Why don't I loose gravity when I step off the surface of a rotating cylinder?

Suppose you were located in space on the axis of the hollow cylinder. You decide to move to the inside surface of this cylinder by navigating towards it in a direction determined by the location of the external fixed stars which you can see through the windows of the cylinder. Suppose you decide to move in your inertial reference frame towards the star Sirius. You are completely weightless during this 'radial' trip to the surface, but as you get nearer to the surface you see that it the surface just below your feet is moving transverse to your path at 3 miles per hour. Well....nothing happens to you as you get within 1 meter...10 centimeters...1 millimeter of the surface. You are still weightless and traveling in your inertial frame towards the star Sirius. Then, as your feet make contact with the surface through, for instance, magnetic pads in your shoes, you are wrenched out of your free-fall, inertial frame of reference into a new accelerated frame of reference where your body is now 'forced' by its magnetic or frictional contact ( rubber soled shoes) with the rotating cylinder, to follow a circular path.

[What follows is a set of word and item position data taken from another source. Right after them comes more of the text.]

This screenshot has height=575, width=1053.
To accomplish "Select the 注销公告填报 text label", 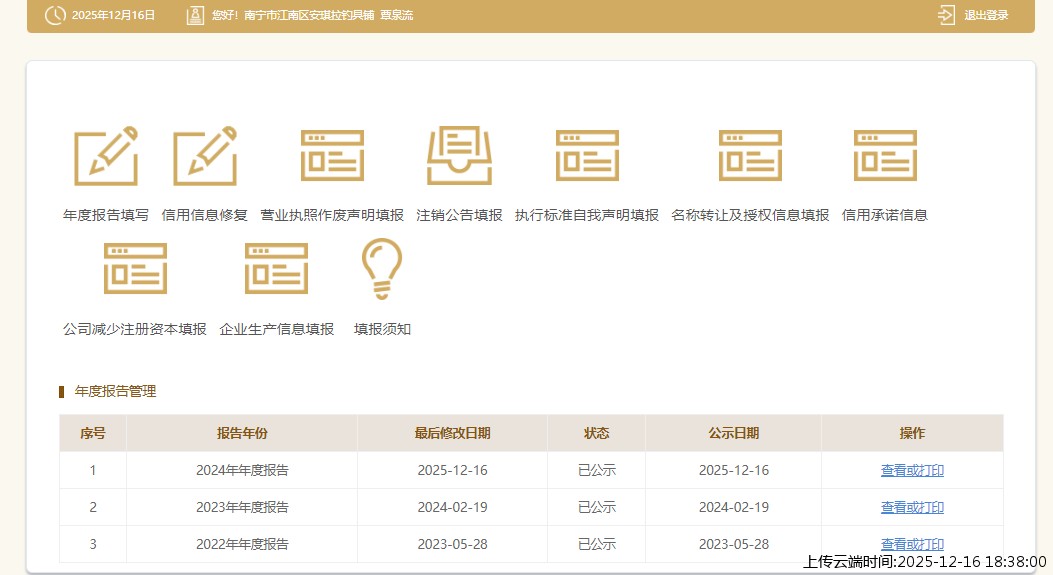I will click(459, 215).
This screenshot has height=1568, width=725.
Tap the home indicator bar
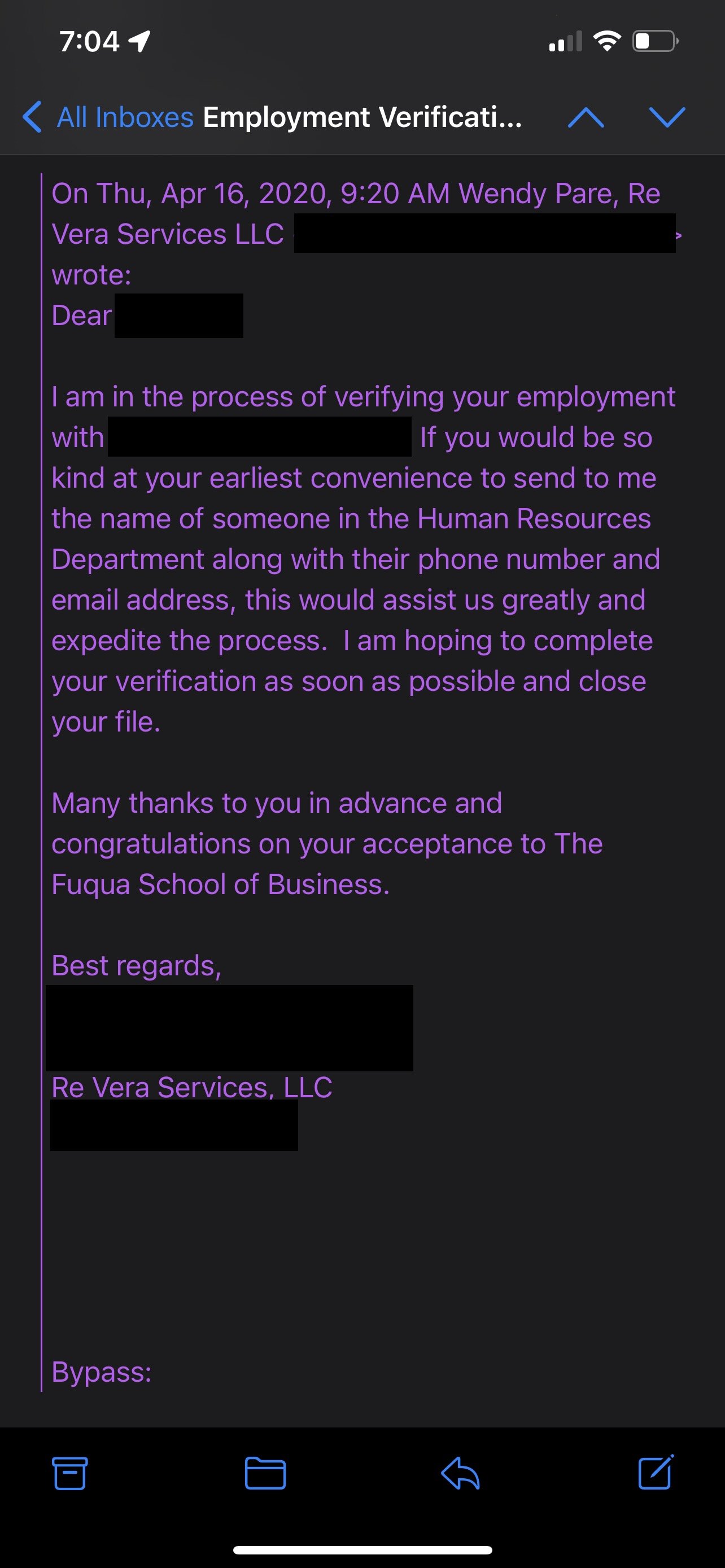362,1551
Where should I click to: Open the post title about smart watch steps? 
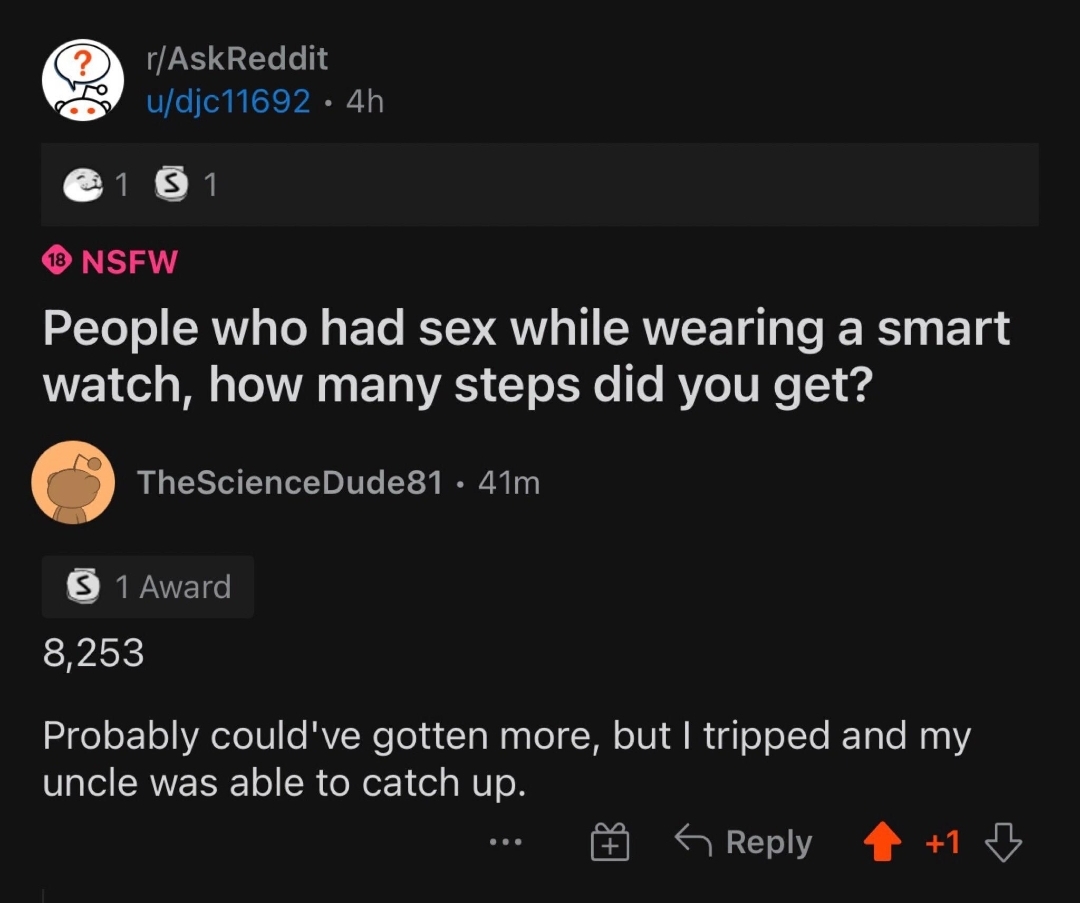pos(525,357)
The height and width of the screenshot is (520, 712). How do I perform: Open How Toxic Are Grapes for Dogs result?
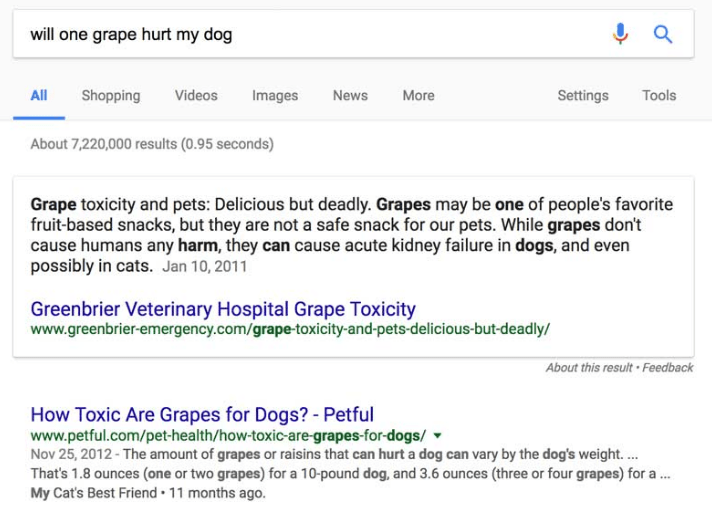(202, 414)
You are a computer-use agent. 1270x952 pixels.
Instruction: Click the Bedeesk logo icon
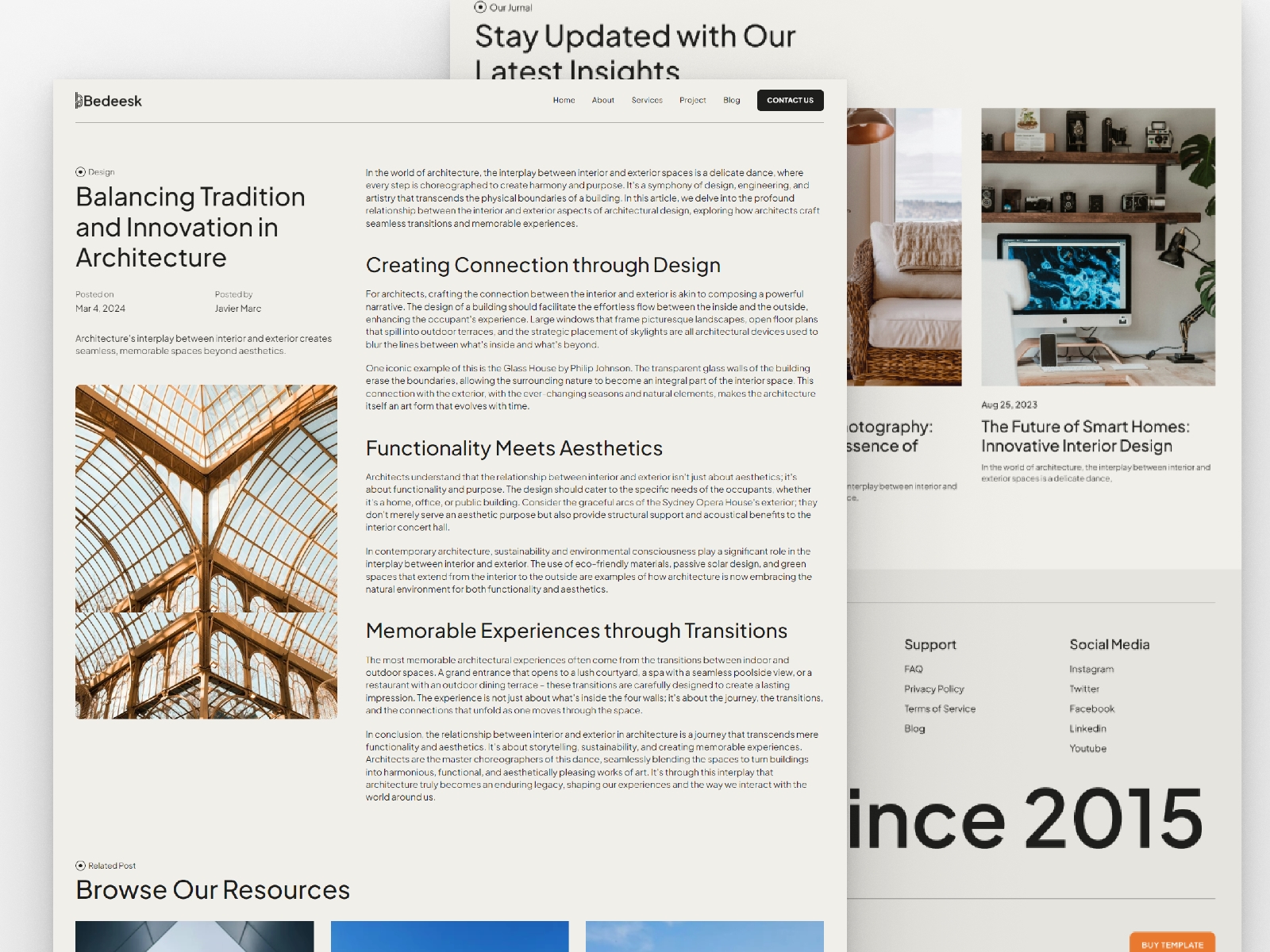79,101
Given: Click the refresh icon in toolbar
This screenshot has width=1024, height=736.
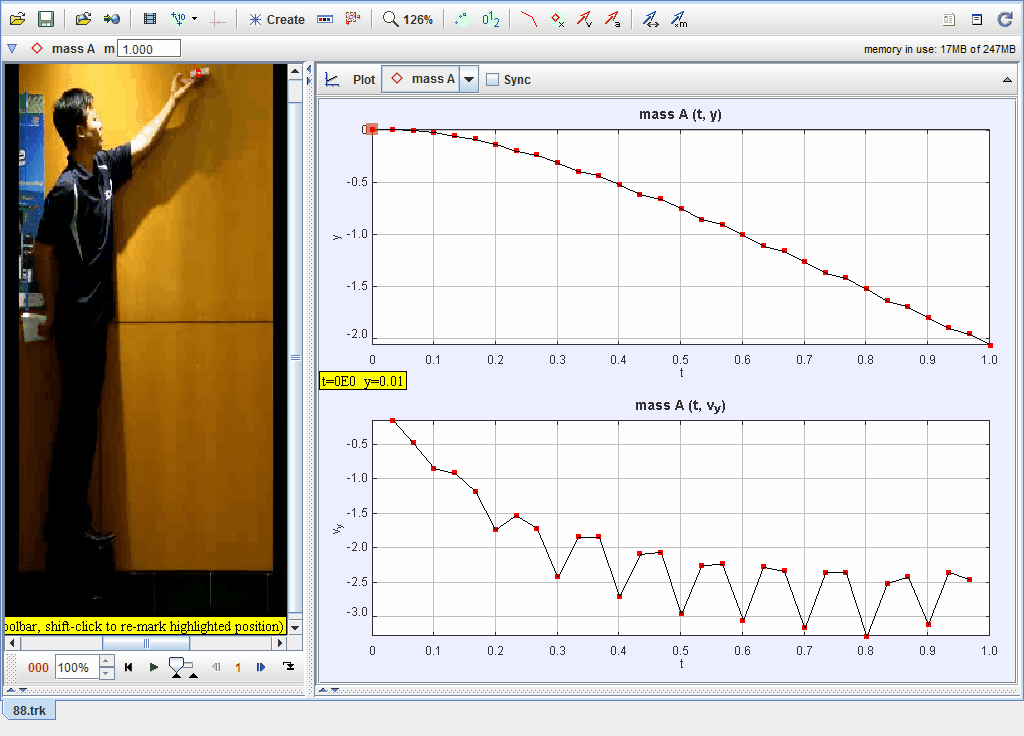Looking at the screenshot, I should (x=1006, y=19).
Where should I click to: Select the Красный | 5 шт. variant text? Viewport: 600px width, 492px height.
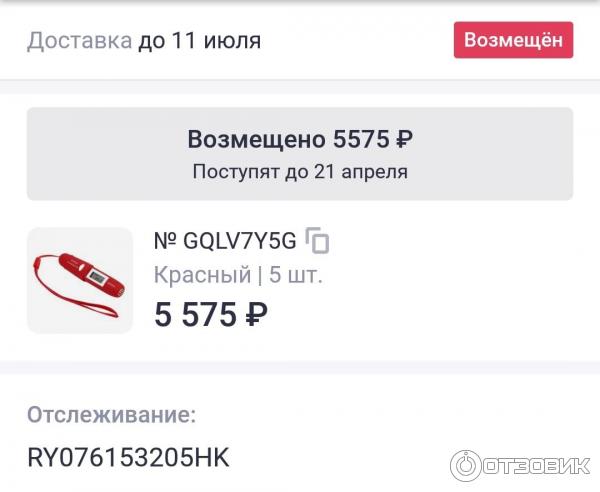tap(238, 275)
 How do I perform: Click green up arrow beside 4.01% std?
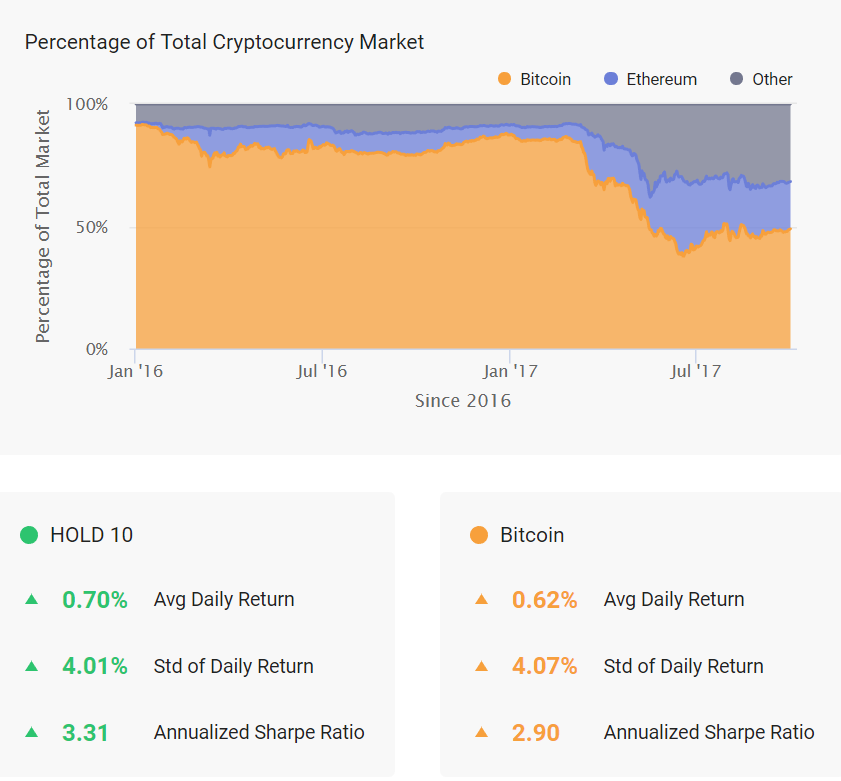(x=32, y=666)
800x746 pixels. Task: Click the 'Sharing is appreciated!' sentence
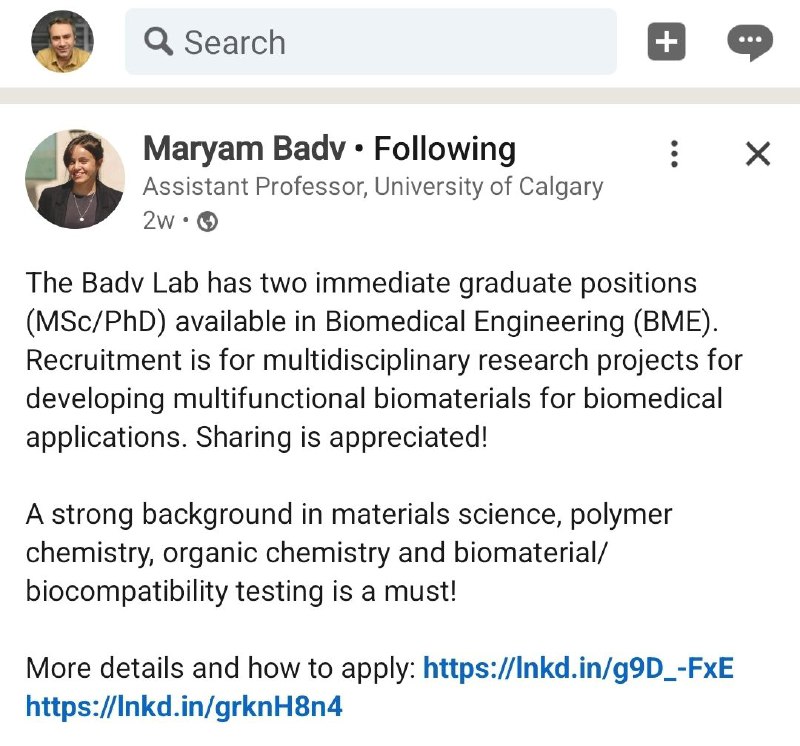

It is at this moment that your body will feel a 1-G constant acceleration for as long as you remain attached to the surface. The moment you release both feet from this surface, the inertia of your body will 'remember' its last velocity vector and following Newton's Law will take you on a straight-line path until you once again crash into the surface of the cylinder and are then re-accelerated to the 1-G condition. Playing baseball in such a rotating cylinder would be a very interesting prospect. I have not considered the details of the mechanics of such a system, but there is no force like gravity than reaches out to tough you unless you are in physical contact with the surface, at which point centrifugal forces equal 1-G with the proper radius and rotation speed of the cylinder.